Charles Semade and Nicholas Estes formed a private corporation, Heartland Pottery Company, in 1995. Estes provided financing; Semade served as president and CEO. Unfortunately, the company did not succeed. Semade filed a lawsuit against Heartland in 1998 for unpaid salary and expense reimbursements. In that case, he won a judgment of more than $294,000, only to discover that Heartland had no assets.

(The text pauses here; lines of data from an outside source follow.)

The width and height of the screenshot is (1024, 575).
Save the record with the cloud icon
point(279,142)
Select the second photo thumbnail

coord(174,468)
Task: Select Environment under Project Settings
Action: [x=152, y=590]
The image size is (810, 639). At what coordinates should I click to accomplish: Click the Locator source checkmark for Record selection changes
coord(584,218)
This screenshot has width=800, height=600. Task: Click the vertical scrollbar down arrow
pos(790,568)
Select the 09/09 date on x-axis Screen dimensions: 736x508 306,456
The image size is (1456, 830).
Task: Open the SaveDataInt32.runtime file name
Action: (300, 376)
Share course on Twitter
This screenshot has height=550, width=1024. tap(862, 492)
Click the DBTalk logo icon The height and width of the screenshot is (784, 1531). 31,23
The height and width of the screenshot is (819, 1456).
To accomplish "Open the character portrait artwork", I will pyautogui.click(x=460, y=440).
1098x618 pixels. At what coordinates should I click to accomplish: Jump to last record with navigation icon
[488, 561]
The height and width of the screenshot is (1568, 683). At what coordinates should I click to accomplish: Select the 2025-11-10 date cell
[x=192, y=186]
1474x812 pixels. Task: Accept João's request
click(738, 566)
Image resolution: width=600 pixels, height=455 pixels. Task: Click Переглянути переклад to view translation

Semade then filed a complaint against Estes himself, contending that Estes should be liable for the judgment because he was the company's alter ego. Under the law, that means he alleged that Estes and Heartland were the same person for all practical purposes, allowing Semade to "pierce the corporate veil" of limited liability. Semade alleged that Estes controlled all parts of the company and put income and assets in his personal accounts. However, Estes moved for summary judgment, saying Semade lacked standing because he was a director and officer of the company. The trial court agreed, and on appeal, the Third District Court of Appeal agreed.

In its analysis, the court relied on the Illinois Supreme Court ruling in In re Rehabilitation of Centaur Insurance Co., 158 Ill. 2d (1994). That case does leave corporate officers liable, the court noted, but only to third parties who were defrauded by an officer conducting his or her personal business through the corporation. The court declined to create a new rule allowing directors to pierce the corporate veil, pointing out that such a rule would allow directors to abuse the doctrine, discarding and taking up the veil as it suits them. Furthermore, the majority argued, directors have broad rights (and a fiduciary duty) to inspect a corporation's books.

Justice Holdridge, dissenting, pointed out that the majority relied on corporate documents to determine Semade's status -- not the de facto arrangement to which both parties testified. For that reason, the justice wrote, the facts were not sufficient to support a dismissal.

As business dispute litigators in Illinois, we believe this issue is one to watch.